Influence of HPV16 E6/7 on the expression of FGF2 and FGFR type B in cervical carcinogenesis.

This study investigates the influence of fibroblast growth factor receptor type B (FGFRb) and fibroblast growth factor on cervical carcinogenesis associated with HPV16 E6/7 infection, using primary cancer cells isolated from Taiwanese patients with cervical cancer. Functional interaction between FGFRb in Cx cells and HPV16 E6/7 transfected Cx cells (CxWJ cells) following treatment with FGF-7, according to cell growth, invasive ability, and tumor growth in SCID mice. Our results indicate that the downregulation of FGFRb gene expression in CxWJ cells partially represses proliferation and the invasive ability provided by FGF-7 stimulation. In SCID mice, the FGF2 and FGFR1 gene expression ascend in CxWJ tumor nodule. These data provide evidence of a functional interaction between HPV16 E6/7 in FGFRb and FGF2, suggesting that cooperative stimulation of HPV E6/7 in inactivated FGFRb and the upregulation of FGF2 may be necessary to completely overcome the oncogenic function associated with the progression of cervical carcinogenesis.
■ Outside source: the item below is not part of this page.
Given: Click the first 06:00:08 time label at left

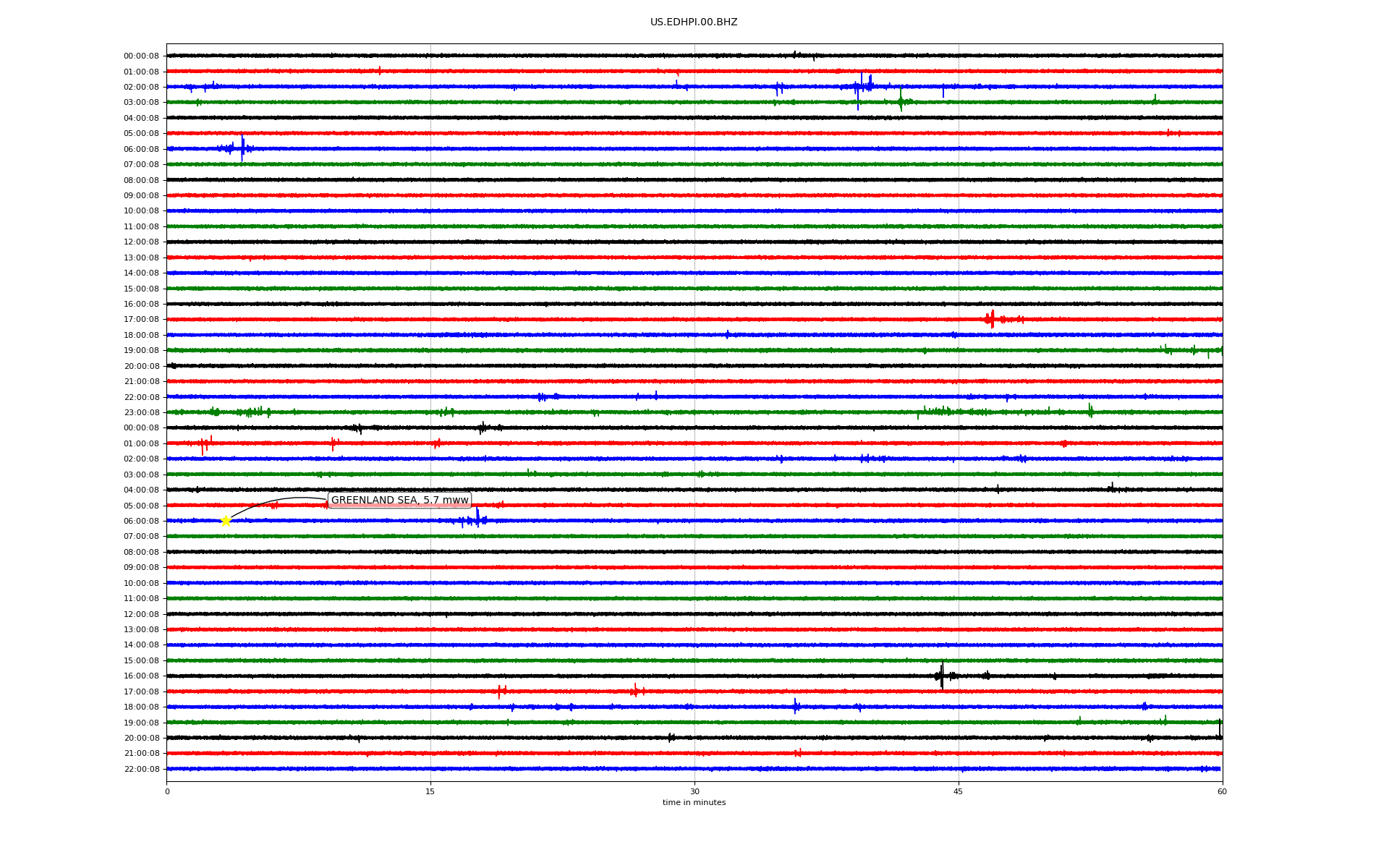Looking at the screenshot, I should click(141, 150).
HPV16 oncoproteins induce MMPs/RECK-TIMP-2 imbalance in primary keratinocytes: possible implications in cervical carcinogenesis.
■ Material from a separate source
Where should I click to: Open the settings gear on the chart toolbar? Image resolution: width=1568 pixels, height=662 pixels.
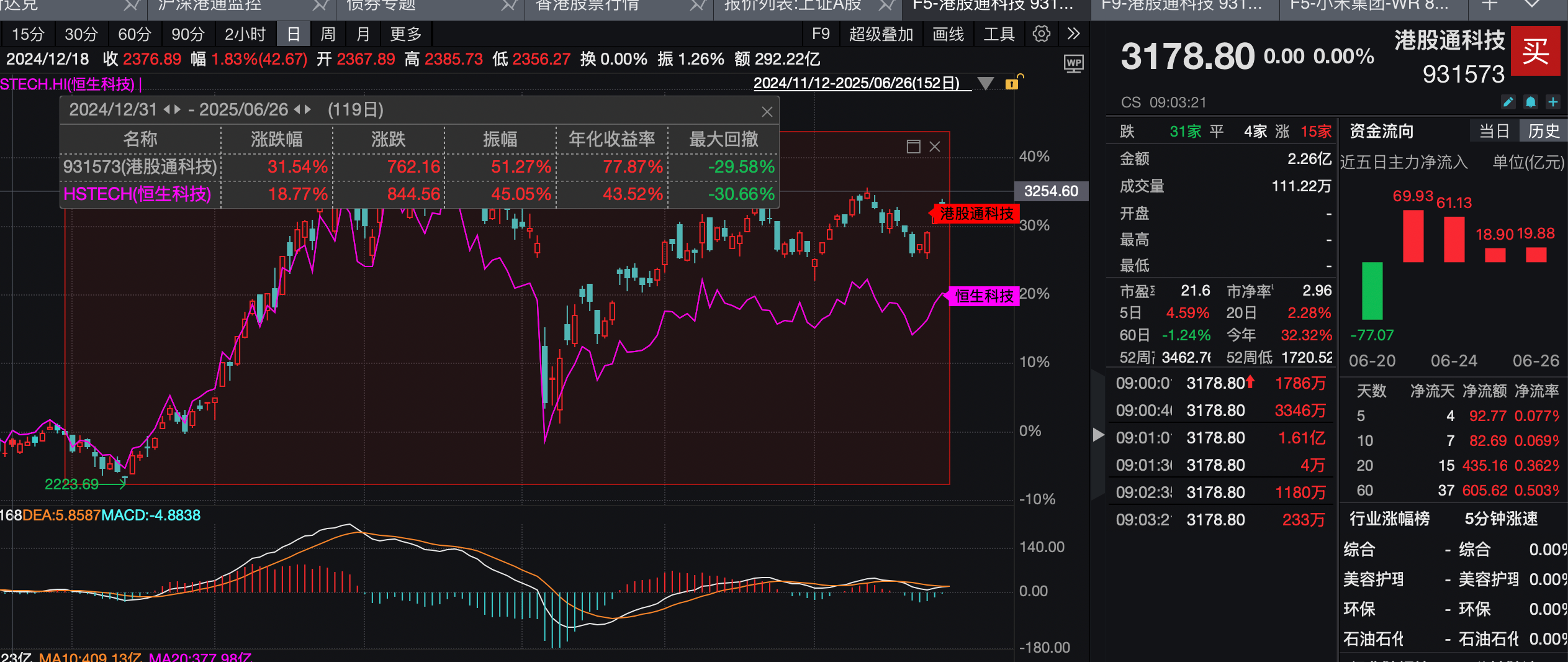coord(1041,34)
Cervical cancer is the third most common cancer in women worldwide. Persistent infection with high-risk HPV types, principally HPV16 and 18 is the main risk factor for the development of this malignancy. However, the onset of invasive tumor occurs many years after initial exposure in a minority of infected women. This suggests that other factors beyond viral infection are necessary for tumor establishment and progression. Tumor progression is characterized by an increase in secretion and activation of matrix metalloproteinases (MMPs) produced by either the tumor cells themselves or tumor-associated fibroblasts or macrophages. Increased MMPs expression, including MMP-2, MMP-9 and MT1-MMP, has been observed during cervical carcinoma progression. These proteins have been associated with degradation of ECM components, tumor invasion, metastasis and recurrence. However, few studies have evaluated the interplay between HPV infection and the expression and activity of MMPs and their regulators in cervical cancer. We analyzed the effect of HPV16 oncoproteins on the expression and activity of MMP-2, MMP-9, MT1-MMP, and their inhibitors TIMP-2 and RECK in cultures of human keratinocytes. We observed that E7 expression is associated with increased pro-MMP-9 activity in the epithelial component of organotypic cultures, while E6 and E7 oncoproteins co-expression down-regulates RECK and TIMP-2 levels in organotypic and monolayers cultures. Finally, a study conducted in human cervical tissues showed a decrease in RECK expression levels in precancer and cancer lesions. Our results indicate that HPV oncoproteins promote MMPs/RECK-TIMP-2 imbalance which may be involved in HPV-associated lesions outcome.